I have the Slee 6" lift, with adjustable rear upper control arms. When I installed the arms, I positioned the rear pinion to be parallel to the output shaft of the t-case (essentially horizontal), therefore achieving equal angles at both u-joints. I thought at the time I might be better off pointing the pinion upwards, maintaining equal but opposite angles on the u-joints. This would push the driveshaft up several inches at the rear axle, for more clearance. Without enough information about it, I chose to go the traditional route and worry about it later- that time has come.

My concern is that the pinion may not get oiled properly, and that there may be some other issue that I'm overlooking. Christo, is this a regular practice at your shop? If not, on your truck?

I did search, there's a wealth of information but weeding through all the front pinion problems to find a post on the rear is impossible, and the search didn't find the specific phrase 'rear pinion angle' so if this has been covered please forgive me and point me there.

-Spike
 
You want a picture... of a rock?

-Spike
 
With an 80 slammed into it? Sure. It would give me an idea of what kind of line to avoid so I don't do this to my truck. Was it a shelf or a boulder field that resulted in the bends? To get all 3 at once, I'm guessing a shelf. Were you going up or down?

More my curiosity than anything.
 
You want to do a DC shaft and rotate the pinion up. Rule of thumb that I am aware of is 11-12 degrees of pinion angle will be fine as far as oiling goes. Given the length of the rear driveshaft, I think you'd be within tolerance. I don't know if the rear diff has any special oiling ports/mechanisms that would alleviate any concerns independent of angles.

I'm actually suprised you are still running the stock driveshaft.

Nay
 
http://datsun510.arizonagt.org/k5/pyeattaug06/P5150437.jpg

http://datsun510.arizonagt.org/k5/pyeattaug06/P5150436.jpg


The shelf, as you correctly guessed, had a particularly high point in the middle that grabbed my DS. The bent arms might or might not have happened at that shelf, but there were many other opportunities on that run to hit them.

______

__Brief a__: Can you copy the entries starting at the line that contains "You are a computer-use agent. Viewport: 1400px" and ending at the line that contains "Image resolution: width=1212", with both of those lines included?

__Material for this task__:
______

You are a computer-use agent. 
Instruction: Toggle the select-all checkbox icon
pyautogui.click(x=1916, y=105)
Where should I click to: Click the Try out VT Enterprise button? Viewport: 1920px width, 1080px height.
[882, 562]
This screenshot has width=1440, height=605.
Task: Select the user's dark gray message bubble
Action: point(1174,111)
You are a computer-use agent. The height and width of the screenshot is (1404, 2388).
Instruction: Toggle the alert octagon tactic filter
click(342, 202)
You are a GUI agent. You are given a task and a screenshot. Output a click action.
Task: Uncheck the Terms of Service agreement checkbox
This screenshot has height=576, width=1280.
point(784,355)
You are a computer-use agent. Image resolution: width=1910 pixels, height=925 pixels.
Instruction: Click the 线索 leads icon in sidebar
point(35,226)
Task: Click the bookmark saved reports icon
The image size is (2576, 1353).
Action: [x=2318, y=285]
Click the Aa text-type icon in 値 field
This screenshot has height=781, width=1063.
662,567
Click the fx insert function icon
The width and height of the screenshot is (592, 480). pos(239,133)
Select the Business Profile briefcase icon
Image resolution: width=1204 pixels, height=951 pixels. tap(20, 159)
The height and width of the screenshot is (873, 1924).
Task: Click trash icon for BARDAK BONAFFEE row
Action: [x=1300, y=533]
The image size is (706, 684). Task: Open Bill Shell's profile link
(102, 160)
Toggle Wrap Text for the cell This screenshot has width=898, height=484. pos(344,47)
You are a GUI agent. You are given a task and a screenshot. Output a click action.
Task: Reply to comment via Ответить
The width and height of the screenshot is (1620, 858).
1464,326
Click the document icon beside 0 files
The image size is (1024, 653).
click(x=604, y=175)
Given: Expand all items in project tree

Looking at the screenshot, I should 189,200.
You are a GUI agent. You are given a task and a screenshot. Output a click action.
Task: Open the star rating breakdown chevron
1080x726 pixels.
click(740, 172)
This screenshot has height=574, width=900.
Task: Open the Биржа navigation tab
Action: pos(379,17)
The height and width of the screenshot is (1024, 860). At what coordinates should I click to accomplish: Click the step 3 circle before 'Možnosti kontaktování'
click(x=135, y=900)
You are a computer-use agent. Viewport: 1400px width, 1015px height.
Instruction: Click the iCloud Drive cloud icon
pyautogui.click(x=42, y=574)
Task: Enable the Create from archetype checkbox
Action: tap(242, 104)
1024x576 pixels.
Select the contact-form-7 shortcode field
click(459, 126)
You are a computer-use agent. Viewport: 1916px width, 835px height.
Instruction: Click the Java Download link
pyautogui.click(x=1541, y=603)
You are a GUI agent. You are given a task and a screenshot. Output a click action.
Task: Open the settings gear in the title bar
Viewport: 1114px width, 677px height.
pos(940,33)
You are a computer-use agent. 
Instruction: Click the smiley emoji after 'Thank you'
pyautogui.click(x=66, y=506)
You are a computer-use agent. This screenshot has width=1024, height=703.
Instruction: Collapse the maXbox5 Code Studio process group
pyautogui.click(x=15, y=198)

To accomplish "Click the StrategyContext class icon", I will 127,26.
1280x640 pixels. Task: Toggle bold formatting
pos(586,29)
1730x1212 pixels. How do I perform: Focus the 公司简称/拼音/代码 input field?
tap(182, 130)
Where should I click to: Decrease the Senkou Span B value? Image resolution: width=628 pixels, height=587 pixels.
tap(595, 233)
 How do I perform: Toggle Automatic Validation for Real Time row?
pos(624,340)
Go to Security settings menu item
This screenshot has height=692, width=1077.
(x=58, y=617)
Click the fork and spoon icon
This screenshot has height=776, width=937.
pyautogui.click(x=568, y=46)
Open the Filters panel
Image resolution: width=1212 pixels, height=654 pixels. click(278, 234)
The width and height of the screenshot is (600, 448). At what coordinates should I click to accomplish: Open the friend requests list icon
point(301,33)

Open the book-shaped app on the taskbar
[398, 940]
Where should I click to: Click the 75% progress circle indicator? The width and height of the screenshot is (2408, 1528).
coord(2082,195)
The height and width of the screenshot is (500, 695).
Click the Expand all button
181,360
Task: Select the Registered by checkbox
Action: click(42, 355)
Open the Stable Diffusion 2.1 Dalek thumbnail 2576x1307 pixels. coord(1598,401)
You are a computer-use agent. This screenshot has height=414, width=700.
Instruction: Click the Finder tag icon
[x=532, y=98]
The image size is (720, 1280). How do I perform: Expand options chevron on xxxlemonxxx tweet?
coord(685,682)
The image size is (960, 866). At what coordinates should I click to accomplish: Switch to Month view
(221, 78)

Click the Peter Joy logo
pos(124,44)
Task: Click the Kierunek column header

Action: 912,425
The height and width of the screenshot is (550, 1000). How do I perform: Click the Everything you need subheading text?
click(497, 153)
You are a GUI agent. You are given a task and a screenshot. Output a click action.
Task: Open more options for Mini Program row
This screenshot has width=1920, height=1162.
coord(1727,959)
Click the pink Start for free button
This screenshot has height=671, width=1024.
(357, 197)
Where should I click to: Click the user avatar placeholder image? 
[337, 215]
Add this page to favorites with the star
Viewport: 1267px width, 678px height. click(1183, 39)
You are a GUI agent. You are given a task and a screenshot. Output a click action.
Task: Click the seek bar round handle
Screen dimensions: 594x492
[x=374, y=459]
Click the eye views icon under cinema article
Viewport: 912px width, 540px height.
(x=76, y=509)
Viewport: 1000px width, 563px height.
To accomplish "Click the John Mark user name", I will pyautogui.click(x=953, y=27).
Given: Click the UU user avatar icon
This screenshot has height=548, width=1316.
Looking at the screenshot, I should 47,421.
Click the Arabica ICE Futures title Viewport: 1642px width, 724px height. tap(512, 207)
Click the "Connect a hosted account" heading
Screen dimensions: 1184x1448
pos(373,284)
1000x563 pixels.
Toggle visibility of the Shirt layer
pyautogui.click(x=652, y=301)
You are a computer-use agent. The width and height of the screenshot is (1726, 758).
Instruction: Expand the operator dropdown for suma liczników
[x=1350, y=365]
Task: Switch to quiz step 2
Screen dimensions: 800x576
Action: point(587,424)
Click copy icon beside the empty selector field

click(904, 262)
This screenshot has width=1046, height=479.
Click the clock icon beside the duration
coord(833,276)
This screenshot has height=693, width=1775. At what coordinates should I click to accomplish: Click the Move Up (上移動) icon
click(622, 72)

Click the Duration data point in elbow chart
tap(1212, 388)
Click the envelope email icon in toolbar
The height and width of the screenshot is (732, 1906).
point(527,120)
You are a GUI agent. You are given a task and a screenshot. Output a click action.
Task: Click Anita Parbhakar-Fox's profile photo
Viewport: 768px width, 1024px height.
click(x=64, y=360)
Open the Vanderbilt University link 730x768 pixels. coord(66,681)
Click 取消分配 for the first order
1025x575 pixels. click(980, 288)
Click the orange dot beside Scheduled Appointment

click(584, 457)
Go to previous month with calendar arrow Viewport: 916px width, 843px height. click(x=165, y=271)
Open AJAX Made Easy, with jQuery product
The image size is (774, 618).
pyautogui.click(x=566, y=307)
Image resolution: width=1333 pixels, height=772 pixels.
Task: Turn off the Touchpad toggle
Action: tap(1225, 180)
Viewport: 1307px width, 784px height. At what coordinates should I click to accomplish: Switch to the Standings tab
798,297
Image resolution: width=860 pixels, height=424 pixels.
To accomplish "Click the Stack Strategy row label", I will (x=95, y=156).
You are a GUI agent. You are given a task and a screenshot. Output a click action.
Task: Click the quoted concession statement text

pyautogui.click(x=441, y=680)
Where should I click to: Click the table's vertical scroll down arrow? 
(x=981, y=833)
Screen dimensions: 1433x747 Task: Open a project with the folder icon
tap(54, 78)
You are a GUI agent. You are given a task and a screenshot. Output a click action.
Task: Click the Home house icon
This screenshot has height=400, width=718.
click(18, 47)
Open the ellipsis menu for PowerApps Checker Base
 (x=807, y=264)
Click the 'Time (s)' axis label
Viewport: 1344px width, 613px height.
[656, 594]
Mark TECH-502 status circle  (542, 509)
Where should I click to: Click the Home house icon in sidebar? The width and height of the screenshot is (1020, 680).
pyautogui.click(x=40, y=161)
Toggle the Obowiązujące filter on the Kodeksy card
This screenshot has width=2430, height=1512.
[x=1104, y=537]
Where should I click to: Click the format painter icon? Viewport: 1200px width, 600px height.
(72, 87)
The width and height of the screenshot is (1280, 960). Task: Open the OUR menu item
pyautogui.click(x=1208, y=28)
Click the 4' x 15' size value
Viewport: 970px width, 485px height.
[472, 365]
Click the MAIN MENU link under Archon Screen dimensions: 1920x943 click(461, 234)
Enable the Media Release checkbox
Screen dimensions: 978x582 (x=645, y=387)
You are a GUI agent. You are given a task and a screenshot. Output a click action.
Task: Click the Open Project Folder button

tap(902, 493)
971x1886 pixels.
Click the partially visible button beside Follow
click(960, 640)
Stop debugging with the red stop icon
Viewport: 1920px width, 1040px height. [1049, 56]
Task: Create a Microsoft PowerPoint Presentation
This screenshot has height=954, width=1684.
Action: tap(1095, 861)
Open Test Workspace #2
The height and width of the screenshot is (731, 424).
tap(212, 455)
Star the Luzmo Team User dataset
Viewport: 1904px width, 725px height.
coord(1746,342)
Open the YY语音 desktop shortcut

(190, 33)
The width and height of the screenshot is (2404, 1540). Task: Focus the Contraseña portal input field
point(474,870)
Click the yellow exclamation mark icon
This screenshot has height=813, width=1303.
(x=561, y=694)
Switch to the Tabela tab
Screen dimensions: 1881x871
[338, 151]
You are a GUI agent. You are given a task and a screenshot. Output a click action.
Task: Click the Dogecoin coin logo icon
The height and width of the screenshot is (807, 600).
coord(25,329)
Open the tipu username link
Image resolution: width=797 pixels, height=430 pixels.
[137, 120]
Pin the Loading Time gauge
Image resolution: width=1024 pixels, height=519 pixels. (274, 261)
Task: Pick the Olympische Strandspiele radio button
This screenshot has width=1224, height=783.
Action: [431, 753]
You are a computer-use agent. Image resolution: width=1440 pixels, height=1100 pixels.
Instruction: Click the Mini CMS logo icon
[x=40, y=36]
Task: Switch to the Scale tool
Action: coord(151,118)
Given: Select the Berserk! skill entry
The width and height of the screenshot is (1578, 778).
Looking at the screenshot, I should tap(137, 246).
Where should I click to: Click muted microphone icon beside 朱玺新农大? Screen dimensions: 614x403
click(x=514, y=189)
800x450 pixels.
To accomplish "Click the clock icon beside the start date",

______

__Brief b__: Could you reproduce the rear pinion angle discussion starting at "My concern is" and ending at "point me there.", replacing "shop" with "garage"?

__Exercise response a__:
You are a computer-use agent. Viewport: 1400px width, 1015px height.
Instruction: Click the iCloud Drive cloud icon
pyautogui.click(x=42, y=574)
Task: Enable the Create from archetype checkbox
Action: tap(242, 104)
1024x576 pixels.
Select the contact-form-7 shortcode field
click(459, 126)
You are a computer-use agent. Viewport: 1916px width, 835px height.
Instruction: Click the Java Download link
pyautogui.click(x=1541, y=603)
You are a GUI agent. You are given a task and a screenshot. Output a click action.
Task: Open the settings gear in the title bar
Viewport: 1114px width, 677px height.
pos(940,33)
You are a computer-use agent. 
Instruction: Click the smiley emoji after 'Thank you'
pyautogui.click(x=66, y=506)
You are a computer-use agent. This screenshot has width=1024, height=703.
Instruction: Collapse the maXbox5 Code Studio process group
pyautogui.click(x=15, y=198)

To accomplish "Click the StrategyContext class icon", I will 127,26.
1280x640 pixels. Task: Toggle bold formatting
pos(586,29)
1730x1212 pixels. How do I perform: Focus the 公司简称/拼音/代码 input field?
tap(182, 130)
Where should I click to: Decrease the Senkou Span B value? Image resolution: width=628 pixels, height=587 pixels.
tap(595, 233)
 How do I perform: Toggle Automatic Validation for Real Time row?
pos(624,340)
Go to Security settings menu item
This screenshot has height=692, width=1077.
(x=58, y=617)
Click the fork and spoon icon
This screenshot has height=776, width=937.
pyautogui.click(x=568, y=46)
Open the Filters panel
Image resolution: width=1212 pixels, height=654 pixels. click(278, 234)

__Exercise response b__:
My concern is that the pinion may not get oiled properly, and that there may be some other issue that I'm overlooking. Christo, is this a regular practice at your garage? If not, on your truck?

I did search, there's a wealth of information but weeding through all the front pinion problems to find a post on the rear is impossible, and the search didn't find the specific phrase 'rear pinion angle' so if this has been covered please forgive me and point me there.